The virtual ID feature offered by MOSIP enables a revocable identity and prevents stealing of identity as the unique identification number stays with the individual and the government. It is not shared with a third party. Instead, a virtual ID is shared, which can be revoked after a certain period.
“We have had many cases where MOSIP has refused to work with certain actors and Omidyar Network has supported that because some of the human rights attributes, democratic values, privacy and security attributes, were not there,” Shivkumar said.
The Alan Turing Institute, UK’s national institute for data science and artificial intelligence, has looked for vulnerabilities in MOSIP’s code and fixed them, he added.
Singh of BMGF said that there had been a big inefficiency in how ID systems were being built. One of the biggest problems that African countries had was a lack of an ID system.
Uganda, Nigeria, Samoa, and Tunisia are among countries that have shown interest in MOSIP.
The possibility of vendor lock-in at the hands of the private sector was leading to many inefficiencies and ultimately “it was the money of the people that was being wasted,” he said.
“So, the Foundation felt that there was a need to fund an open-source digital public infrastructure which many governments could take and implement, customize it to their local conditions and then use it to provide service to their people. So, MOSIP was designed with that in mind,” Singh added.
The ID systems should be designed not only to include the poor, but also to benefit them, by addressing the risks of exclusion, he pointed out.
The idea was to set an example based on principles of code identification, security, privacy, ethics, and fairness. “Many countries have come forward and we are seeing more demand for MOSIP as it goes out into the world,” he said.
MOSIP has more than 60 commercial partners from system integrators, software providers to biometric device providers. “So, it’s really an ecosystem approach. You really need the private sector,” Singh added.
Zero knowledge architecture
Any system that handles personally identifiable information – whether it is a tax database or health database – invariably leads to questions about privacy and security. MOSIP’s answer to this is a ‘zero knowledge architecture’.
“It basically means the system does not have any memory,” Prof Rajagopalan said.
First, a device must be authenticated saying it is genuine. Second, the application should also be authenticated saying it is correct, and third, the content or data should also be authenticated every time a transaction takes place.
This is known as the zero-knowledge architecture so that there is no possibility of fraud or theft.
There are many challenging scenarios that MOSIP’s ‘privacy and security by design’ document looks at.
These include internal attacks, external threats, terrorist, internal civil war, offline registration, online/offline verification, ability to revoke, ability to quarantine and isolate upon attacks or compromise, response to security attack/threats, challenges with 360-degree profiling – privacy, and challenges on non tech-savvy users, and multi-lingual users.

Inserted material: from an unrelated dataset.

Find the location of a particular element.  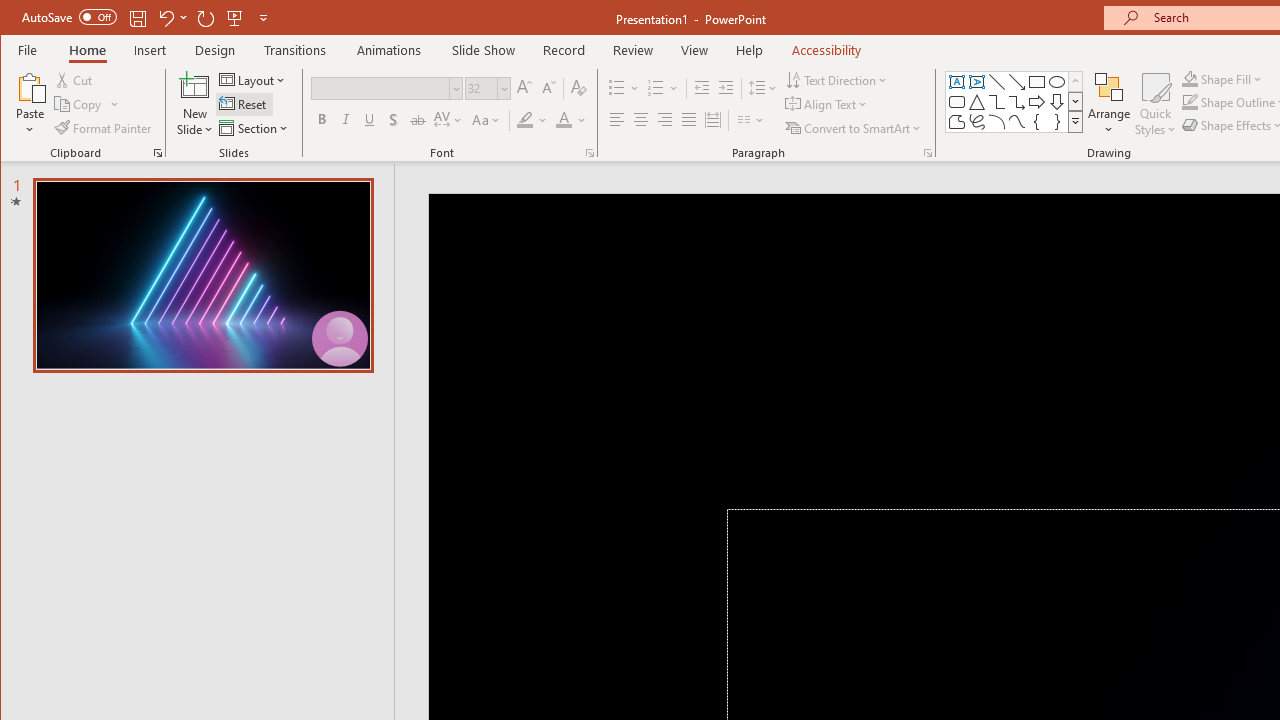

Oval is located at coordinates (1057, 82).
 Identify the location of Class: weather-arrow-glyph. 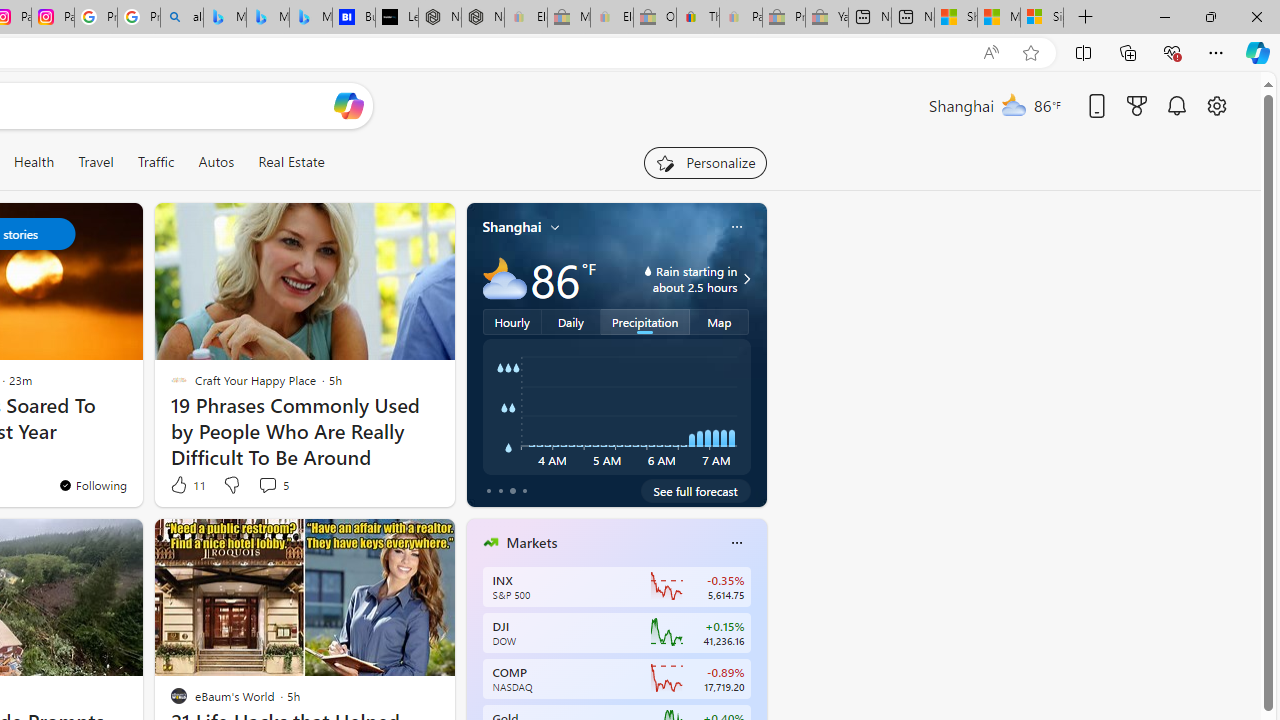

“Merely because one modifies the code doesn’t mean you can get access to the live system in a production environment. We have put many security safeguards in place to avoid a breach,” Rajagopalan said.
MOSIP has a Hardware Security Manager (HSM) which is based on multiple keys. These keys are available only to a few people based on their respective roles. So, even people who have permission to access the system cannot access the entire system. They can access only a part of the system.